Ein doppeltes Dankeschön …

… an Susanne, die mich mit gleich zwei Büchern überraschte, nämlich J. D. Vances Hillbilly Elegy: A Memoir of a Family and Culture in Crisis und Hans Rudolf Vagets »Wehvolles Erbe«: Richard Wagner in Deutschland. Hitler, Knappertsbusch, Mann. Oder wie F. mit Blick auf die Werke meinte: „Ah, wieder zwei Feelgood-Bücher.“

Hillbilly Elegy interessierte mich, weil es von Konservativen wie von Liberalen gelobt und verdammt wurde. Ich weiß nicht, warum ich immer noch Bücher lesen will, die mir irgendwie erklären, wie die USA den König der Idioten zum Präsidenten wählen konnte, aber ich mach das einfach. Vielleicht verstehe ich es ja irgendwann, warum man aus Protest das größtmögliche Übel wählt, weil einem irgendwie die Welt gerade nicht passt. In diesem – zugegebenermaßen sehr weiten – Zusammenhang habe ich neulich interessiert ein Feature auf B5 gehört, in dem es um bayerische AfD-Wähler*innen ging. Auch dort kam ein Herr zu Wort, der meinte, er wollte die AfDler auf keinen Fall an der Regierung sehen, aber so aus Protest könnte man die ja super wählen (ich paraphrasiere schlecht gelaunt). Mir wird es nie in den Kopf gehen, wie man Menschen aus Protest wählt, die offensichtlich ein hohes Interesse daran haben, demokratische Errungenschaften zurücknehmen zu wollen.

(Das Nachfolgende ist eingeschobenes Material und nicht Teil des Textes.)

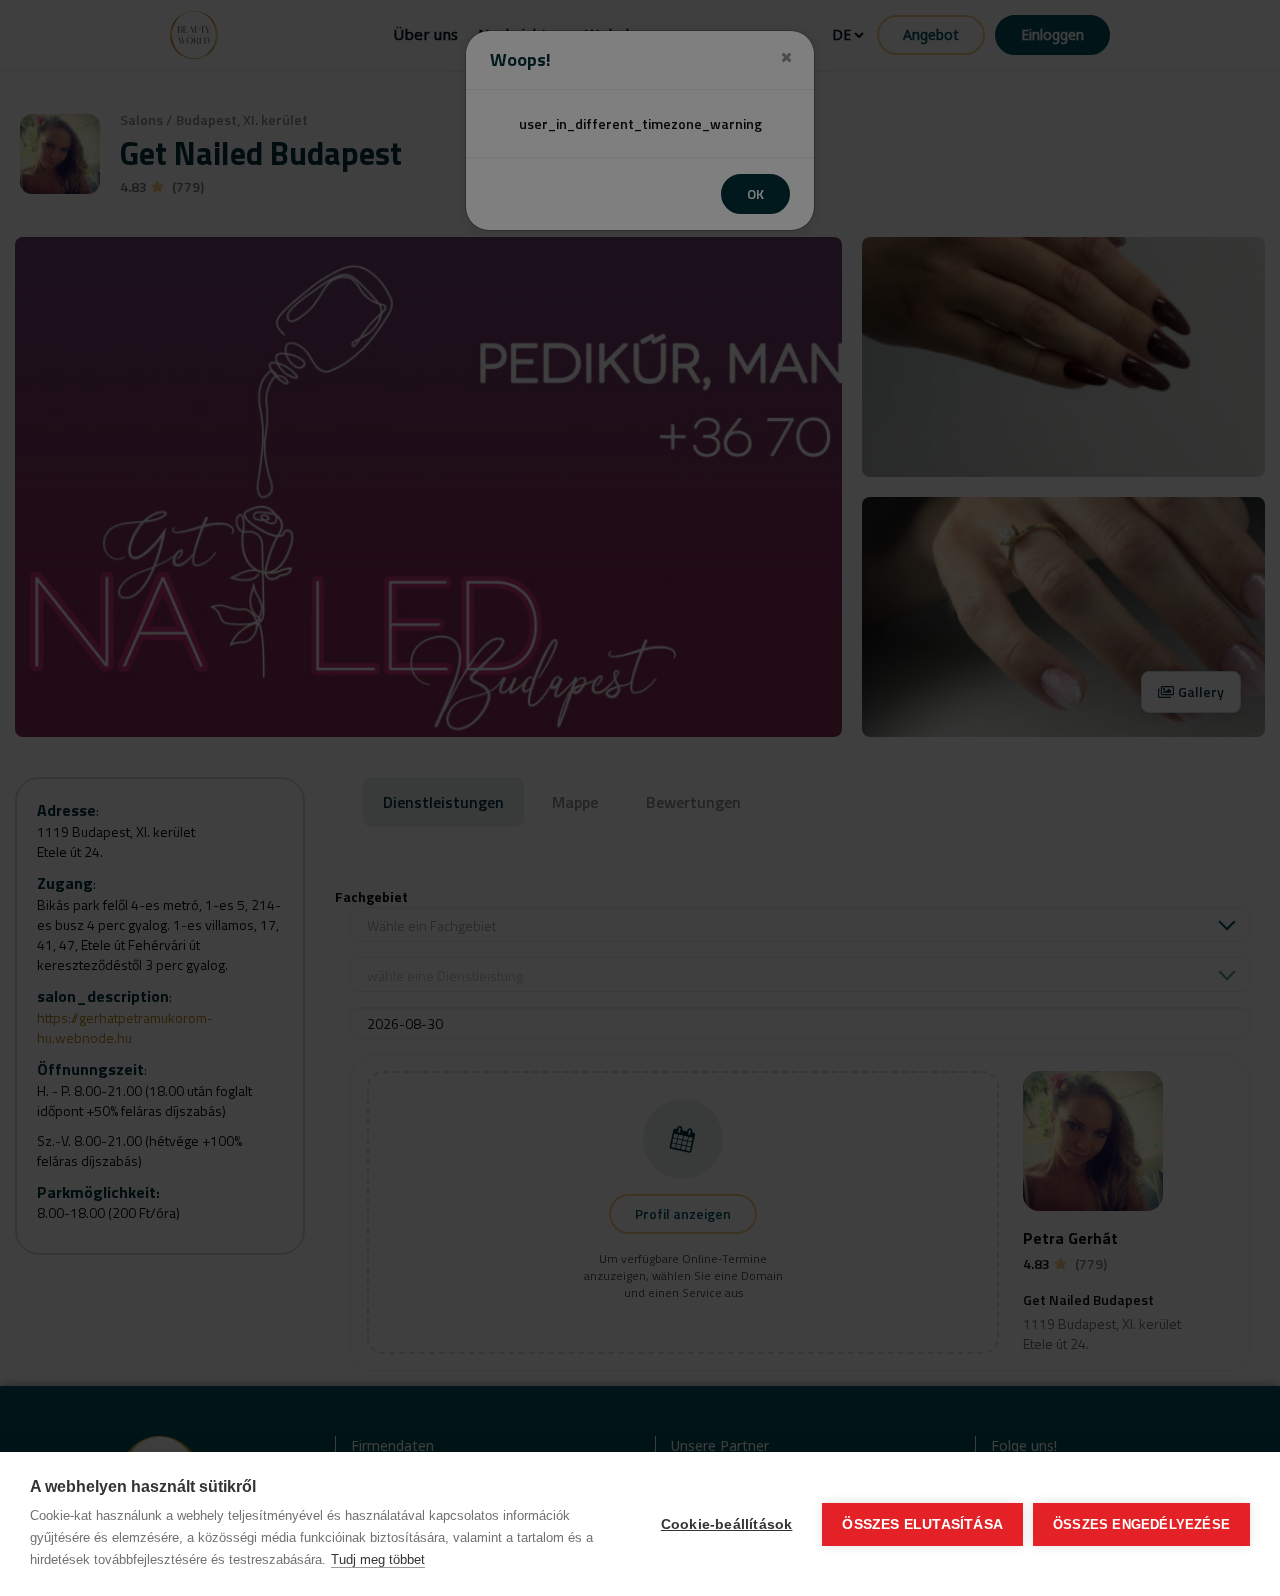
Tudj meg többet (378, 1559)
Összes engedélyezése (1141, 1524)
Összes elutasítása (922, 1524)
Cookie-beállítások (727, 1524)
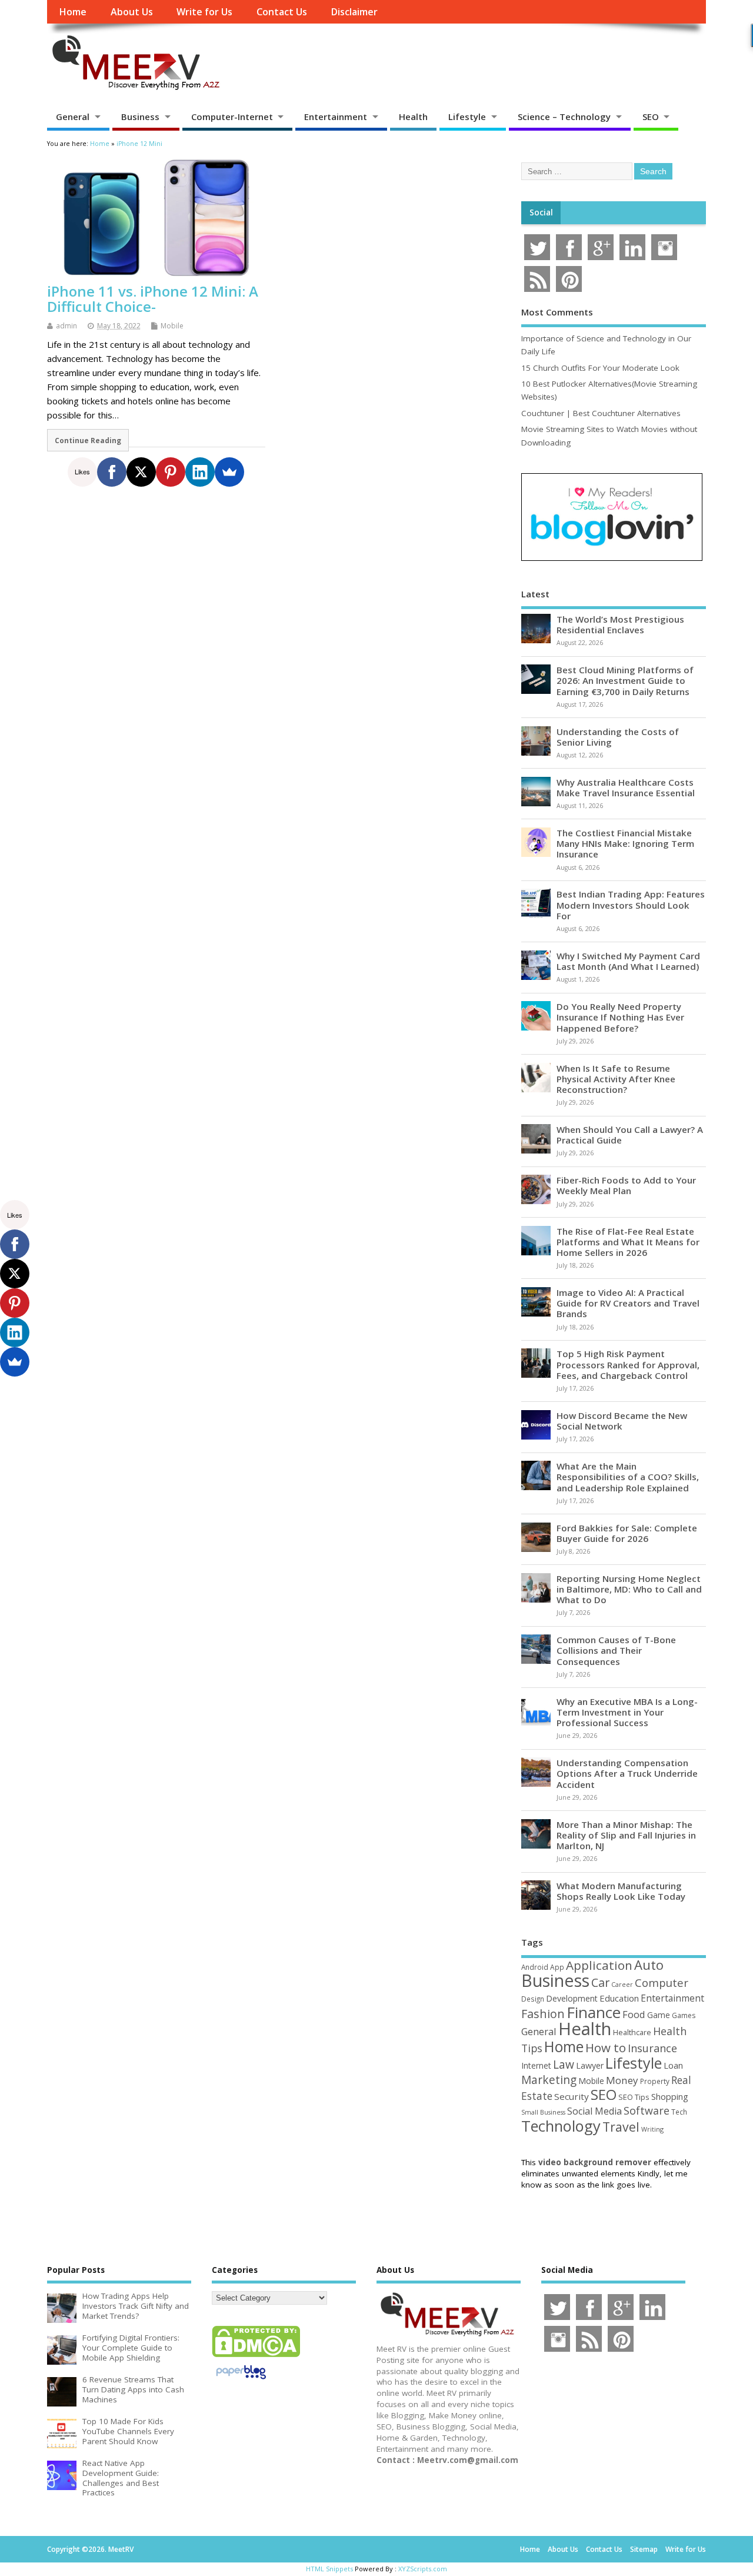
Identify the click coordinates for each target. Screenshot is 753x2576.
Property (654, 2081)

Und damit elegant zum anderen Gute-Laune-Titel. Über die Verbindung von Thomas Mann zu Richard Wagner bin ich bei der Recherche zur Masterarbeit und dem Komplex Wagner/Anselm Kiefer/Nazikram gestoßen. Ich entdeckte den letzten Vortrag, den Mann in Deutschland hielt, bevor er emigrierte – über Wagner. Ich las über die Reaktionen, vor allem aus der „Richard-Wagner-Stadt“ München. In die Arbeit selbst passte diese Episode nicht, aber ich hatte sie weiter im Hinterkopf, als ich neulich auf eine Rezension des Buchs von Vaget stieß, vermutlich in der FAZ, ich finde aber nichts online. Dann gibt’s eben die aus der SZ:

„Vaget ist der erste, der auf der erheblichen Bedeutung Richard Wagners nicht nur für Hitler, sondern auch für diesen Text Thomas Manns mit guten Gründen insistiert. Nachdem er vor längerer Zeit schon einmal eine Anthologie mit allen wichtigen Äußerungen Thomas Manns zu Wagner herausgegeben hat, fasst er hier seine Erkenntnisse souverän und leserfreundlich zusammen.

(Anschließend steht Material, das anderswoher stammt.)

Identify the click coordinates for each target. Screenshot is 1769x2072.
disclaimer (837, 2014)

Thomas Mann hat seine tief verankerte Wagnerbegeisterung nie verleugnet, aber schon vor Hitler kristallisierten sich in ihm Bedenken gegenüber dem verderblichen Potenzial des Jahrhundertgenies, die er 1948 in dem Satz zusammenfasste: “Es ist immer wieder ein schwieriger, anziehender und abstoßend der Fall”.

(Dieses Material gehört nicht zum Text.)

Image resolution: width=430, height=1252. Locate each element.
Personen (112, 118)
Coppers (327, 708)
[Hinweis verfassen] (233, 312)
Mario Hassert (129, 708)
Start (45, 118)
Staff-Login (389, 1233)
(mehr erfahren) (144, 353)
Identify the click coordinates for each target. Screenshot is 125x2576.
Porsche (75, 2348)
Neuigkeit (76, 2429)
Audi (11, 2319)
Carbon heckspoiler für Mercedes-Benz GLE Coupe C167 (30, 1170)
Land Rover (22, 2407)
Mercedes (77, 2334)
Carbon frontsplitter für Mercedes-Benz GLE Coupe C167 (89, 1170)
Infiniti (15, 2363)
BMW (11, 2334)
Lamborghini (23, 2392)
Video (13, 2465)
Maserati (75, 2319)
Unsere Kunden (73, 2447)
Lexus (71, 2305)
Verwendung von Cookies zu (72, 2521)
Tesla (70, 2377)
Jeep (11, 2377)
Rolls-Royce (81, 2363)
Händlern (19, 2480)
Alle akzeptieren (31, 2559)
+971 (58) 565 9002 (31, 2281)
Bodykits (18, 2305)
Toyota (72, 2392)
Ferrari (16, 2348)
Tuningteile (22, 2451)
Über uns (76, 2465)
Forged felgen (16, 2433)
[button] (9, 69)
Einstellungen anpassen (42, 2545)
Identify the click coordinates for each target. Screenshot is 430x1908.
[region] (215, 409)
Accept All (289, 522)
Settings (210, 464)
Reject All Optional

Hans Rudolf Vagets Buch ist die krönende Zusammenfassung langer Studien und ebenso intimer wie präziser Kennerschaft. Er ist gegenüber Wagner und seiner Wirkung kritischer als manche der in diesem Bereich publizierenden Kollegen, ohne jedoch in flächendeckende Verwerfung zu verfallen. Bei diesem Thema ist es nicht so einfach, nüchterne Balance zu halten. Hier ist es gelungen.“

Vielen Dank für die Geschenke, ich habe mich sehr gefreut.